Warehouse Group also reported strong growth in MarketClub, its new group membership program, which has acquired nearly 600,000 active members in the first 10 months of the reporting period.
As per the company, all group brands were impacted by COVID-19-related lockdowns, resulting in decreased footfalls by 12.1% compared to the prior period. Although online sales did exceptionally well, as per reports, they were still not enough to offset in-store traffic. The Warehouse, which is a brand of the group, saw a decrease in sales of 4.3% to NZ$1.7 billion.
Warehouse Stationery, another group brand, also saw a sales decrease of 9.1% to NZ$249.7 million. Its online sales increased 20.8%.

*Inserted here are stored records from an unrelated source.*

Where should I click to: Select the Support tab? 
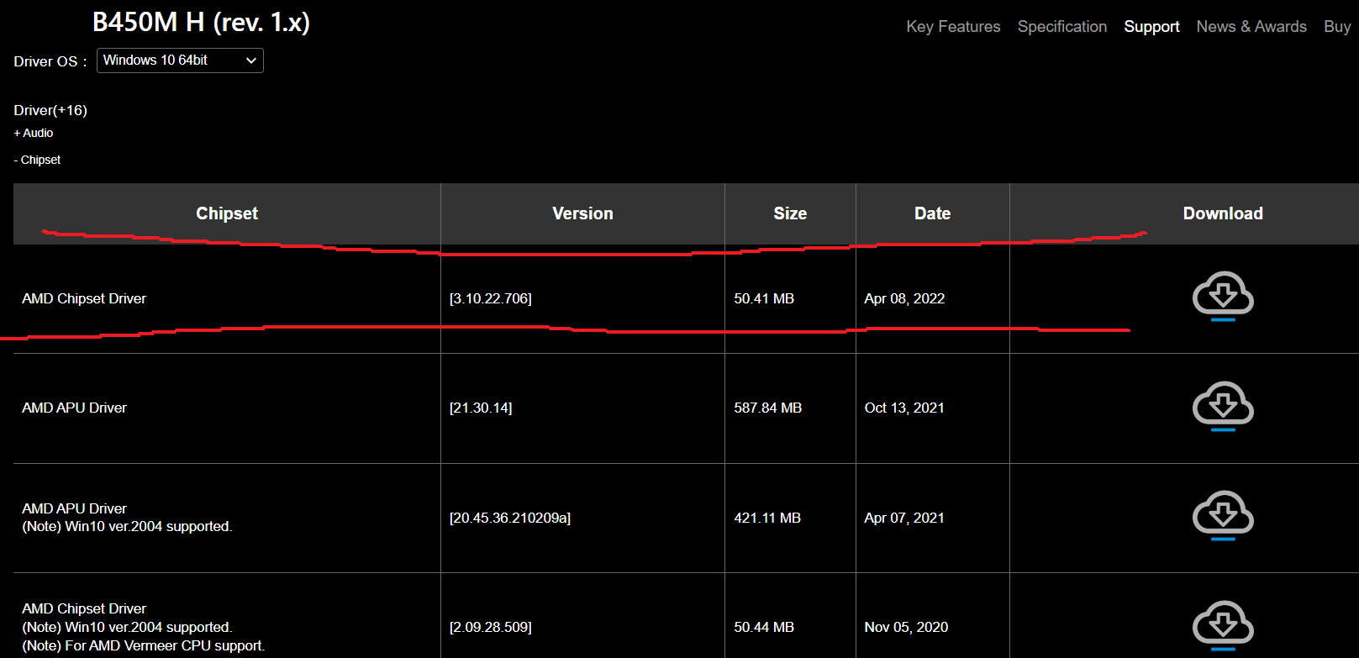(1151, 27)
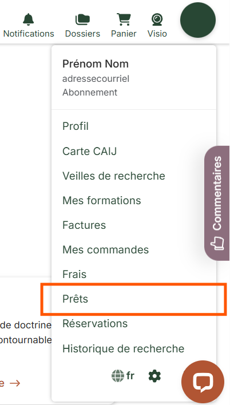Click the green user avatar circle
230x405 pixels.
(198, 20)

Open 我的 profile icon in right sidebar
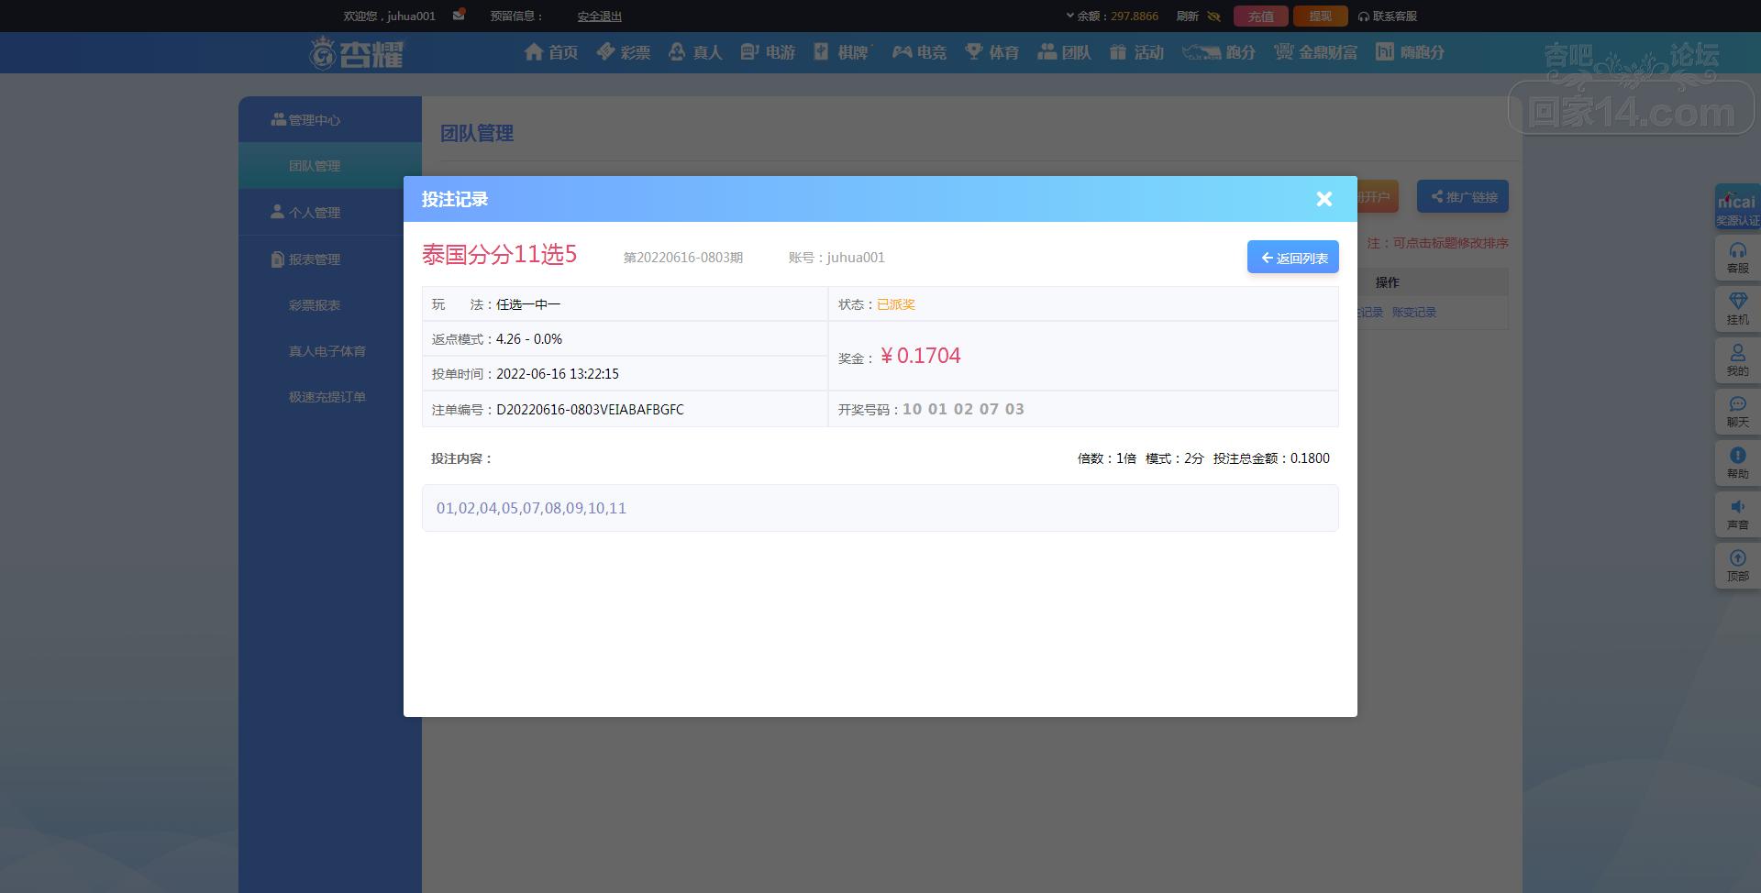coord(1737,360)
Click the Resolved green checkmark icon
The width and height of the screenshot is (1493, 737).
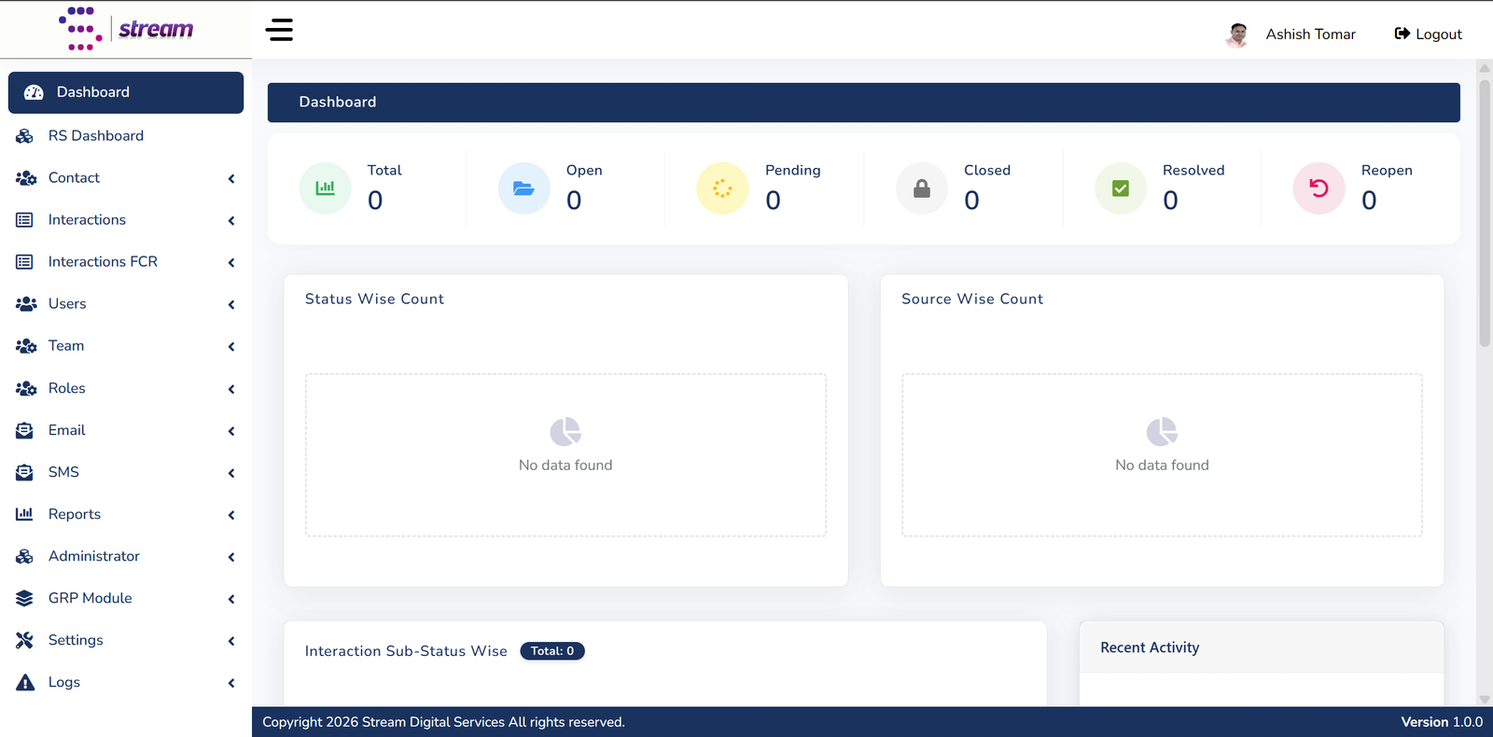tap(1121, 188)
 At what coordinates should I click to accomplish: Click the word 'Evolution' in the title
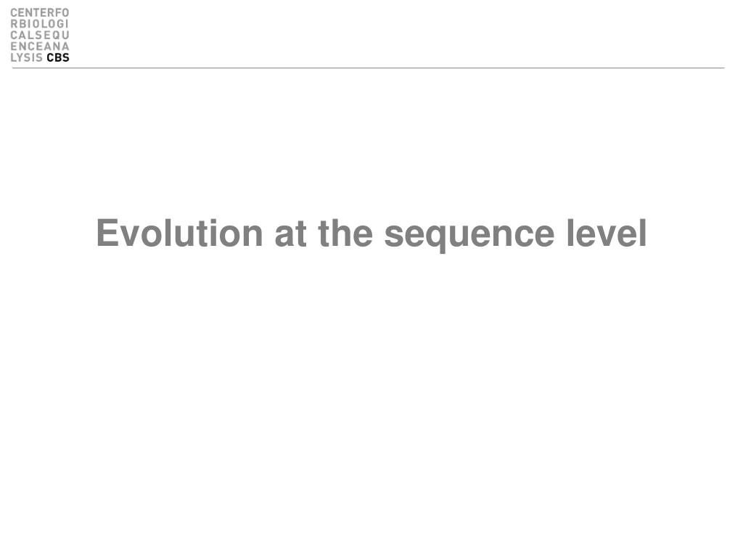[179, 233]

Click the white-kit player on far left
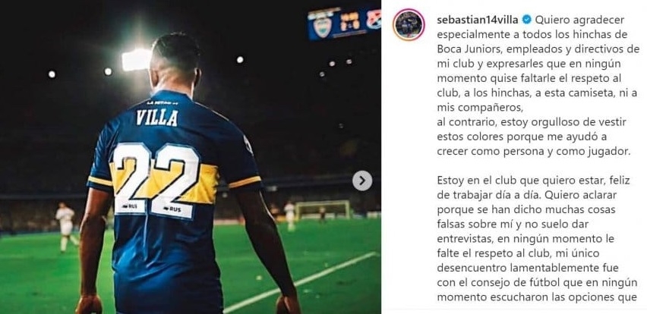pos(66,226)
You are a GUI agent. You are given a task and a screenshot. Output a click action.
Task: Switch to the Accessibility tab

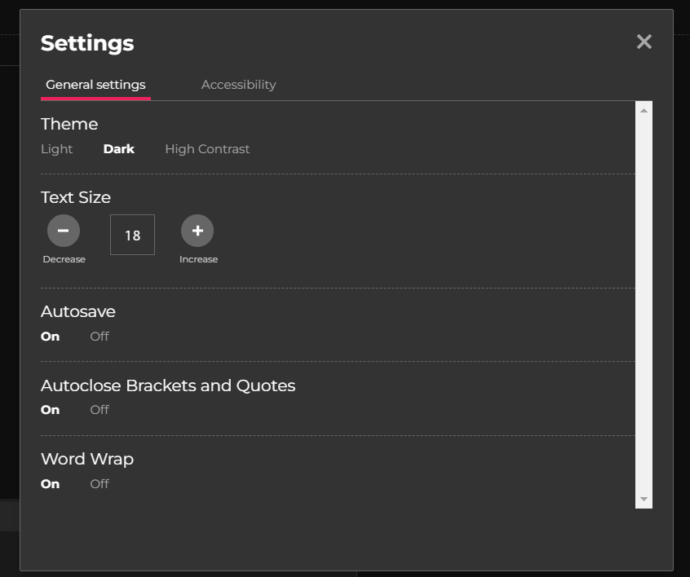238,85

Noel Leeming, another brand, also saw a sales decrease of 2.8% to NZ$1.1 billion. However, according to the company update, it remains the second-highest sales result after FY21, as per the company release.
Torpedo7 opened 3 new stores in 12 months and increased online sales by 31.0% to make up 35.3% of the total sales of the brand, as per the company.
As per the update, TheMarket.com, which is an online marketplace of the group, grew during this period, and Kiwis are accepting it as one of their favourite online shopping places. It offers 4.2 million products from a host of local and international brands.
The Board declared a final dividend of 10 cents per share, taking the total dividend to 20 cps. The final dividend is expected to be paid on 2 December 2022 and the record date for the same is 17 November 2022.
Outlook for FY23
The group has a cautious approach as the cost of living and other challenges persist. The company did not give any earnings outlook and said that it would depend on the Q2 peak trading period.
On Wednesday, 28 September, the stock of Warehouse Group was trading down by 5.23% at 3.260, at the time of writing.